This invention relates to the field of computer memory access, with particular reference to command queuing methods and structures for DRAM memory access.
A number of functional units are utilized by a network processor to manage the flow of data. Among these are memory interfaces to provide memory arbitration; state machines to provide functionality of processing command messages; and receive, transmit and dispatch controllers, just to name a few. A memory interface attempts to provide buffer management and data movement at media speed. To eliminate the memory access bandwidth bottleneck, the main function of the memory interface is to provide an efficient memory access scheme while meeting the requirements of sustained data throughput at the required data rate at the memory controller interface to the memory device.
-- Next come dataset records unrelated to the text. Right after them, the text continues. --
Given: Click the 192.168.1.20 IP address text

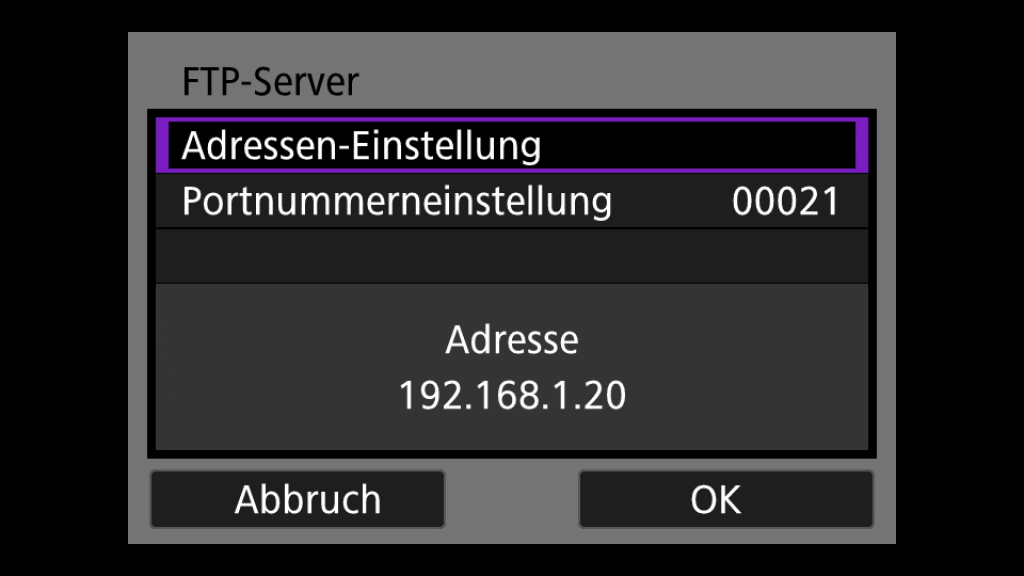Looking at the screenshot, I should 512,395.
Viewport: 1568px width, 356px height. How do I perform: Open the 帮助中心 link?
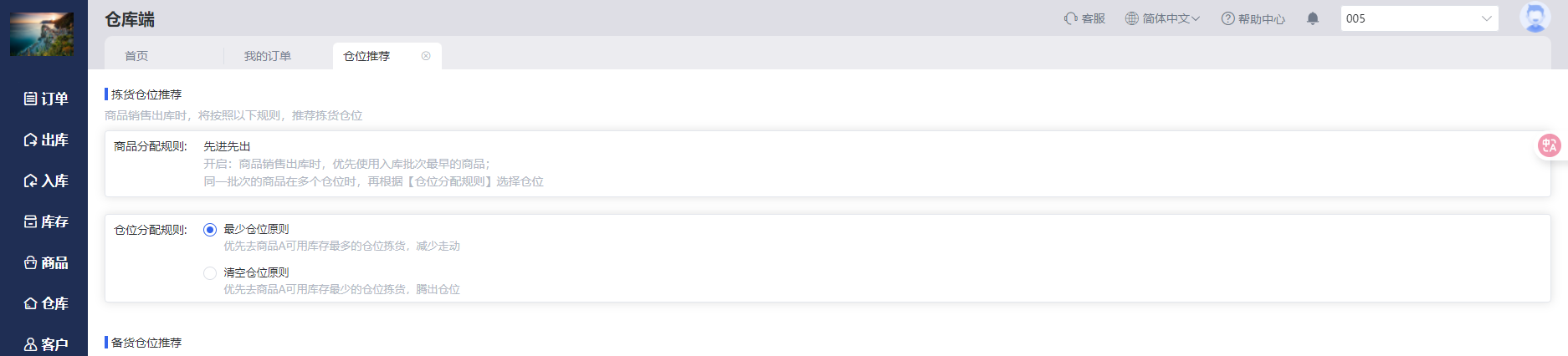coord(1253,18)
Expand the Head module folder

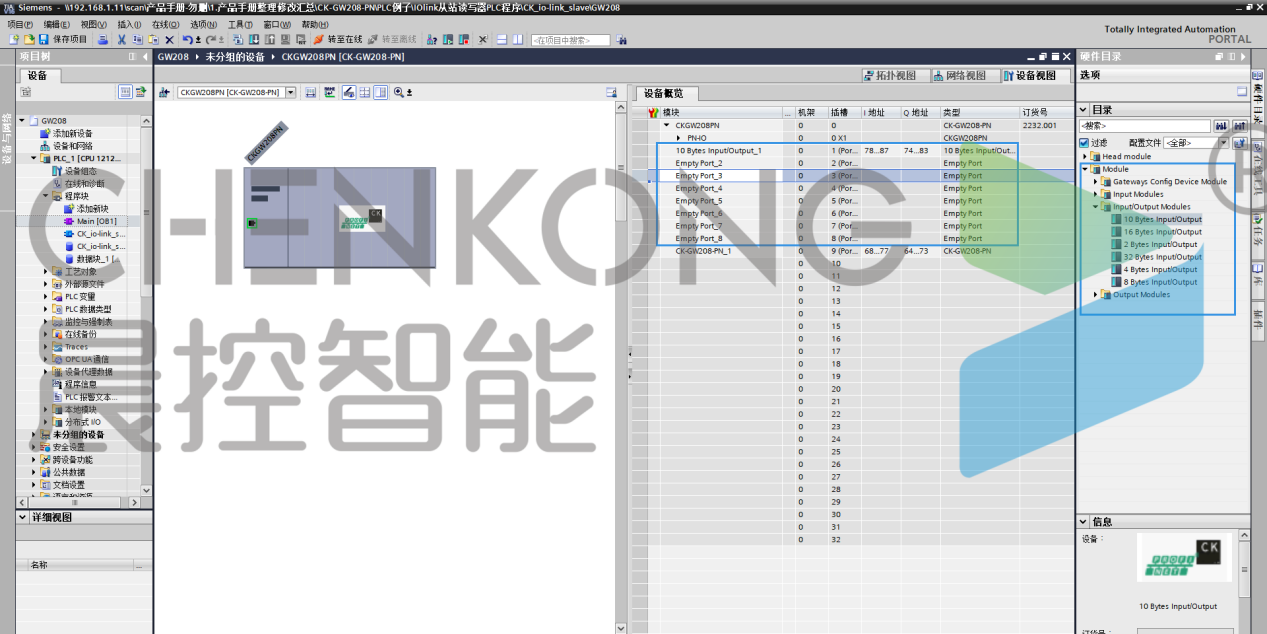click(1085, 157)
Network traffic management requires hardware implementation for scheduling the delivery of network packets, and for traffic shaping. For this, a computer employs a scheduler which is a computer program designed to perform advanced scheduling algorithms to control functions, such as network packet scheduling, traffic shaping, and initiation and termination of specified tasks. Hardware schedulers contain a plurality of network interface and switch ports, an internal memory for DRAM write access command queues as well as buffers for received packets, an internal memory for DRAM read access command queues and finite state machines for memory management. The system utilizes external SRAM and DRAM memory devices to store control blocks of scheduling elements. It is necessary to be able to quickly and accurately execute searches for programs with complex flow patterns.
A number of features are found in related art devices, but none of these devices embody the combination of features that are found in the present invention. For example, some conventional DRAM access arbiters consider only one access request across several memory banks at a time, thereby leading to low memory bandwidth utilization. Other DRAM access arbiters employ schemes to increase the memory access bandwidth, but access command queues are global queuing structures which contain access requests to all the memory banks of the memory device.
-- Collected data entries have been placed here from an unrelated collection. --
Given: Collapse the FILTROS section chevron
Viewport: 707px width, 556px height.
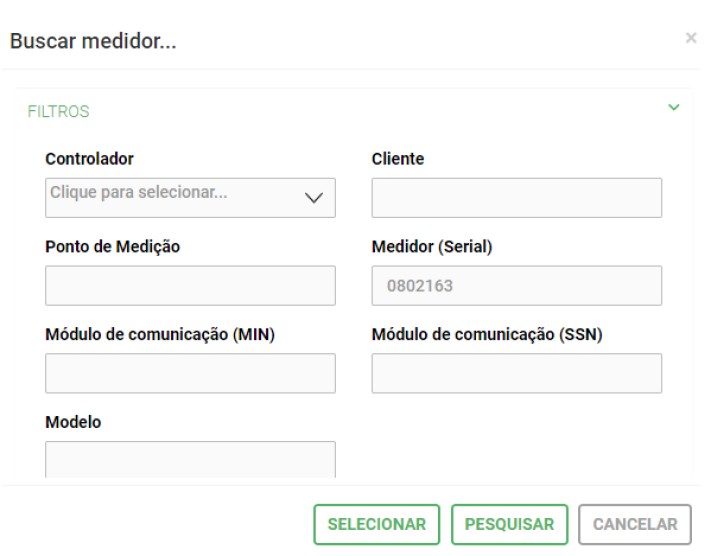Looking at the screenshot, I should point(673,107).
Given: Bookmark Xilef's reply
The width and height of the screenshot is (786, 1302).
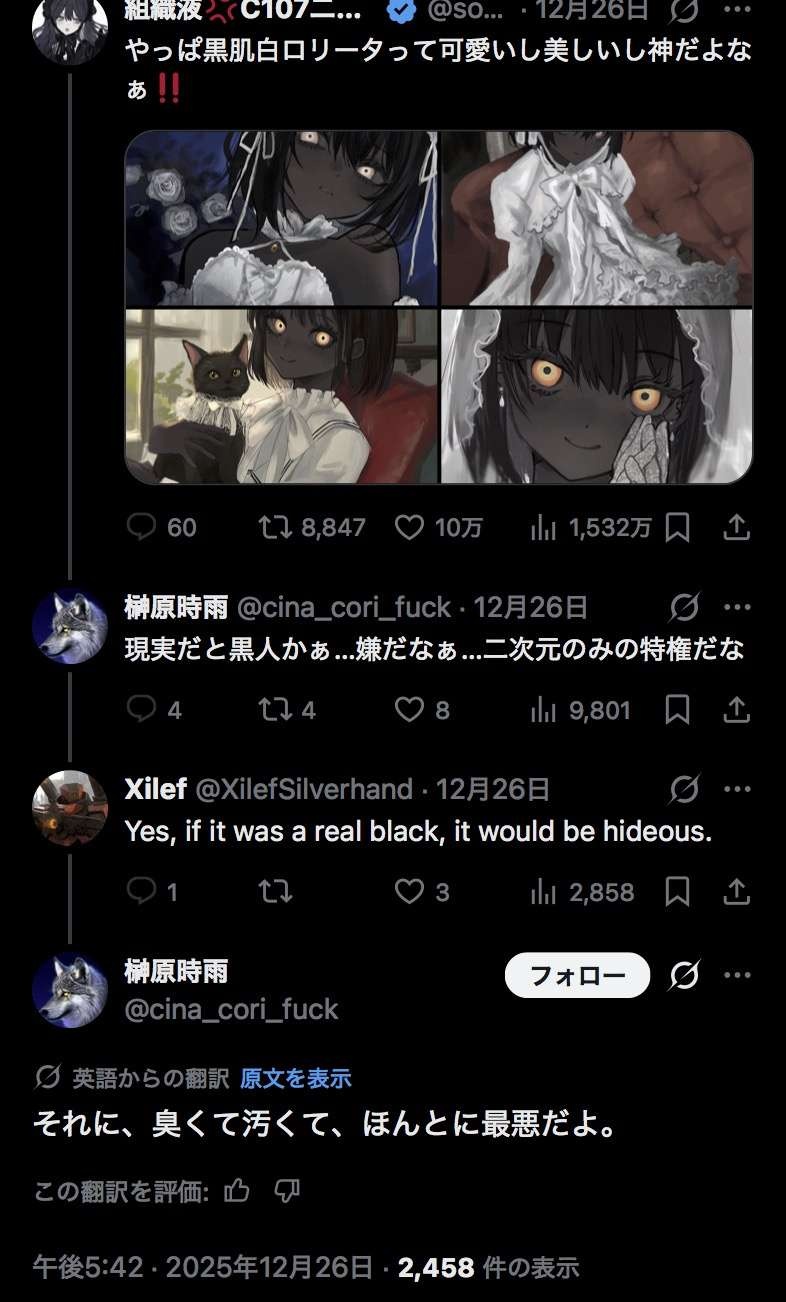Looking at the screenshot, I should click(677, 891).
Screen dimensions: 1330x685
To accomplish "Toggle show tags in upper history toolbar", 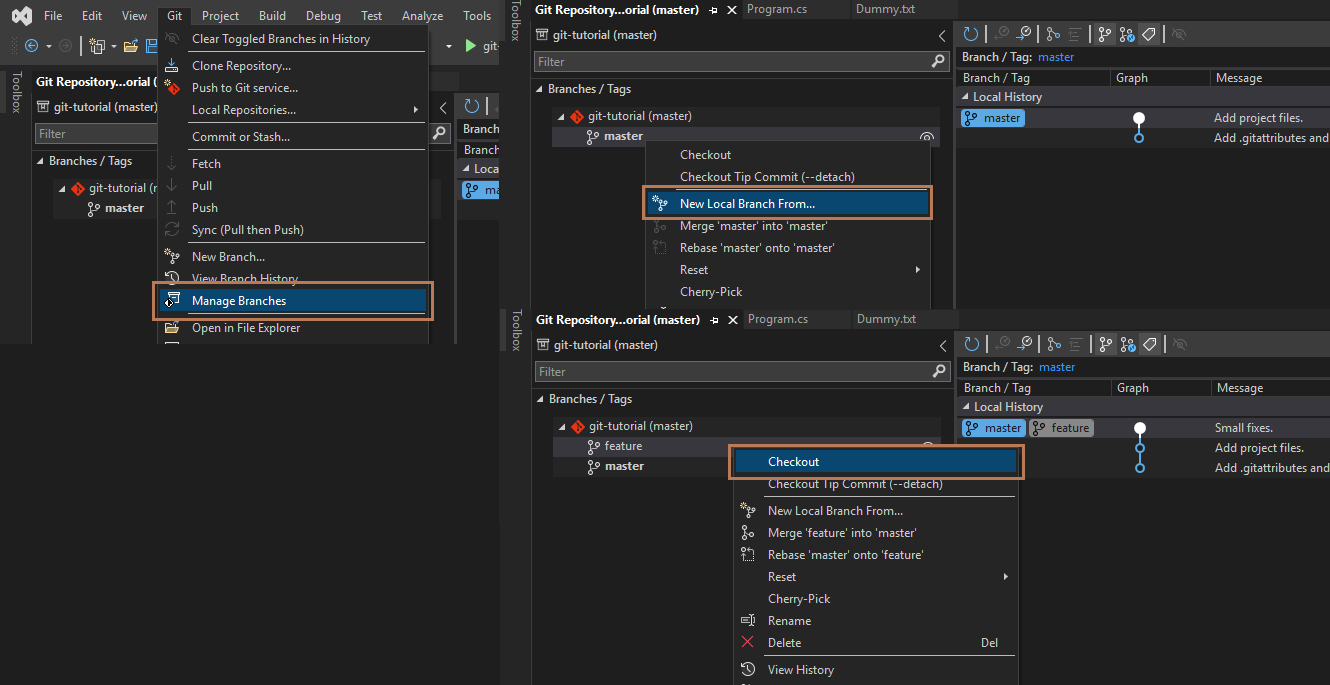I will [x=1149, y=34].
Neither of these schemes imposes any limitation on how many access requests for the same memory bank can be presented in the command queues. The command queues can be populated with access requests to the same memory bank. Command queues are limited resources, such that new access requests for different memory banks cannot be inserted into the command queues while these queues are full. This problem results in low memory bandwidth utilization for a period of time.
In some applications where a “cut-and-paste” processing model is used, the “paste” of a packet header also contributes to the write accesses traffic to the memory. In this case, flow control on the regular write access traffic is required in order to guarantee that the “paste” operation of packet data is given the highest priority to access the memory devices.
One of the objects of the present invention is to solve the problems associated with the above schemes. This is achieved by use of one or more arbiters to maximize the memory bandwidth available for the read and the write operations by avoiding consecutive accesses to the same memory bank and associated dead cycles.
This objective is accomplished by the use of a system and a method for (1) dividing the access requests across several memory banks into access requests per memory bank. Each memory access to a certain memory bank is independent from accesses to other memory banks; thus, memory access bandwidth can be optimized; (2) Providing queuing structure for access requests per memory bank; (3) Preventing accesses to a certain memory bank from occupying the whole command queue by imposing a threshold per memory bank access request queue such that memory access bandwidth will not be degraded; (4) Using bank rotation for writing receive packet to memory based on the write queue status; (5) Providing a best fit for systems where multiple “users” access independently in different memory locations; and (6) Using the status of write queue per memory bank for flow control of the system.
The invention relates to a system and a method of maximizing DRAM memory access utilization wherein the DRAM memory consists of a plurality of memory banks. The method comprises first dividing DRAM accesses into write accesses and read accesses. The read and write access requests are further divided into accesses per memory bank. A configurable threshold limit is imposed on the number of accesses to each memory bank. The writing receive packets are rotated among the banks based on the write queue status. The status of the write queue for each memory bank may also be used for system flow control. The method also typically includes the additional steps of determining access windows based on the status of the command queues, and performing arbitration on each access window.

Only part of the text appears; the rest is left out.